China’s defence ministry announced last weekend that the country’s two most senior generals, Zhang Youxia and Liu Zhenli, have been stripped of their posts and placed under investigation for “serious disciplinary violations”.
Zhang, 73, was the highest-ranking officer in the People’s Liberation Army (PLA) since October 2022. He sat in the Communist Party’s 24-member Politburo and served as first vice-chairman of the Central Military Commission (CMC), the body that runs the armed forces and is chaired by President Xi Jinping.
Liu, 67, had led the army ground troops and was until now chief of the Joint Staff Department under the CMC.

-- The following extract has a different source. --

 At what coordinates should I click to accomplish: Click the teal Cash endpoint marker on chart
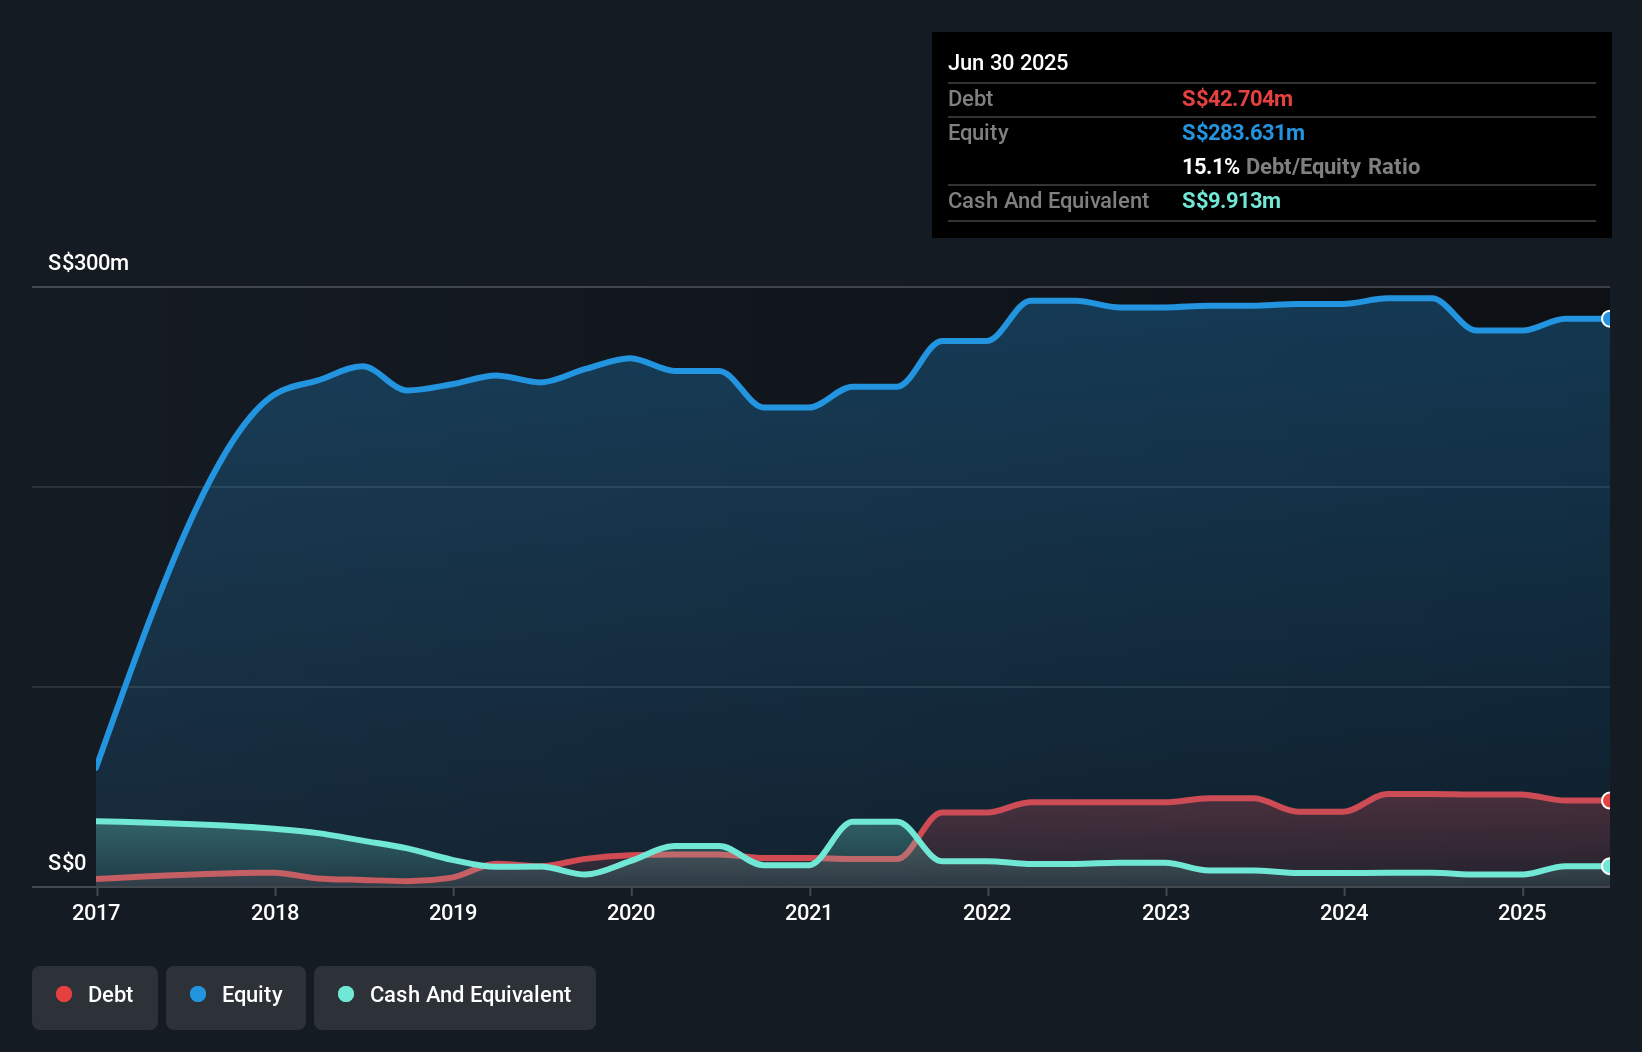coord(1607,866)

The BBC called the PLA “an army in crisis”, while Australia’s ABC said the purge was “stunning” and leaves Mr Xi “almost alone at the top” of the world’s largest military.
Little is known about how the party leadership really works, so guessing why the men were fired is hard. The PLA belongs to the party, not the state, and Mr Xi already commands it as CMC chairman, party boss and president.
With Zhang and Liu gone, only Mr Xi and one remaining CMC vice-chairman, General Zhang Shengmin, hold the highest posts. Three other CMC members have also lost their jobs since 2024 and have not been replaced.
The army has faced discipline trouble for years, mostly over corruption in high-tech procurement. About two dozen senior officers have been sacked or probed since 2022.
Both Zhang and Liu were new in their roles and were seen as Xi loyalists. Zhang’s father and Xi’s father were close friends in the 1930s, long before the People’s Republic was founded in 1949.
The two men were removed faster than other top officers in recent years and showed few warning signs; they appeared in public only a month ago.
The Wall Street Journal reported that Zhang is accused of passing secrets about China’s nuclear weapons programme to the United States, taking bribes and building “political cliques”.
The Politburo has seen fierce inner fights before, though details usually stay hidden for decades. A famous case was the 1971 death of Lin Biao, the then-defence chief and Mao Zedong’s chosen successor, in a mysterious plane crash after an alleged coup plot.
Professor David Goodman, director of the China Studies Centre at the University of Sydney, wrote in Asia Times that two broad explanations fit the facts.
First, the generals may have taken kickbacks themselves, perhaps to promote officers or steer contracts to suppliers. Second, they may simply be blamed for corruption that happened on their watch.
There could also be disagreement inside the CMC and Politburo over how hard to fight graft inside the forces.
Since becoming party leader in 2012 Mr Xi has repeatedly vowed to crush corruption. In recent weeks, as he prepares to launch a new five-year economic plan, he has started another anti-graft drive.
On 12 January he told the party’s top discipline body that fighting corruption is “a major struggle”.
“We must maintain high-pressure stance without hesitation, resolutely punishing corruption wherever it exists, eliminating all forms of corruption and leaving no room for corrupt elements to hide,” he said.
To meet China’s development goals, the party “must cultivate officials who are truly loyal, reliable, consistent and responsible,” he added.
Goodman argues it is hard to imagine Zhang, Liu or anyone else trying to challenge Mr Xi, so the leader’s own power is neither greater nor weaker after the purge.
Other analysts say the turmoil could erode trust between Mr Xi and the military. Some even claim the chance of an invasion of Taiwan has now dropped.
Removing so many leaders may signal that the PLA is being pushed to change its culture. At the same time, experts say it is too early to tell whether the force’s overall ability, especially regarding Taiwan, has risen or fallen.
The PLA has not named replacements for Zhang or Liu. State media have given no court date and have not said if the men are under house arrest or in detention.
Foreign diplomats in Beijing say the move shows Mr Xi is ready to remove even long-time allies if he smells disloyalty or graft. Yet the same diplomats warn that constant purges may scare talented officers into staying quiet or taking fewer risks, a problem if China faces a real conflict.
Taiwan’s defence ministry said it is watching the shake-up closely but sees no immediate change in PLA deployments near the island. The ministry added that morale and training are internal Chinese issues that Taipei cannot judge from outside.
Inside China, social-media censors have blocked most comments about the generals. A few posts that slipped through praised Mr Xi for “cleaning house”, while others asked why such senior heroes were removed so quietly.
The party congress due in 2027 will choose a new Central Military Commission. Until then, Mr Xi can pick new generals loyal to him, but each new face will know that the two previous chiefs were cast aside in a single weekend.
For now, the world is left guessing whether the purge was about nuclear leaks, Taiwan policy, a coup plot or simple graft. What is clear is that the world’s largest army just lost two of its most powerful leaders overnight, and President Xi is standing alone at the very top.